Ma è possibile affrontare la malattia cronica come uno
dei tanti «compiti di sviluppo», ammesso che questo
non sia solo il risultato di «guadagni», di progressi,
ma anche di perdite? L'autrice ne è convinta. La sua riflessione
scientifica, mai staccata dall'esperienza soggettiva, si muove
intorno ai principi teorici della psicologia dello sviluppo in
relazione al tema della malattia cronica, e al ruolo attivo del
malato nel costruire un percorso di sviluppo e adattamento nella
concretezza del vissuto: «trovare un senso», «ricostruire
l'identità», «affrontare lo stress»
danno anche il titolo ad alcuni capitoli del libro.
Dal malato al medico, il passo è breve e introduce alla
relazione di cura, che presenta caratteri del tutto particolari
in mali in cui - scriveva un clinico a metà Ottocento
- «il guarir non ha luogo» e lo specialista è
chiamato, nel tempo lungo della loro durata, a «prendersi
cura», sapendo di non poter guarire, tra scienza e valori
umani . Le considerazioni sulla necessità di vivere al
meglio la propria esistenza «nell'angolo di mondo e nell'arco
di tempo [...]concesso» chiudono la sofferta meditazione
e spiegano il senso del titolo: i mille fili sono quelli che
formano l'intricata rete della vita di ogni persona e che collegano
i fatti, gli incontri, le esperienze, i luoghi, immaginati prima
come privi di rapporti reciproci.
La malattia cronica, allora, quella cosa «Altra»

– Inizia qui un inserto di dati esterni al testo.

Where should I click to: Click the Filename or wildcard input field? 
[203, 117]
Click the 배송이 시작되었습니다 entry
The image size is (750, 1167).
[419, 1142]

può diventare, nel suo radicale non senso, l'occasione
per mostrare non soltanto l'esistenza ma anche tutta la forza
di questi fili, apparentemente fragili, ma tali da non poter
più essere spezzati e capaci quindi di agganciare il malato
a quella «storia meravigliosa dell'universo e della vita»,
di cui rappresenta pure una parte, per quanto piccola possa essere.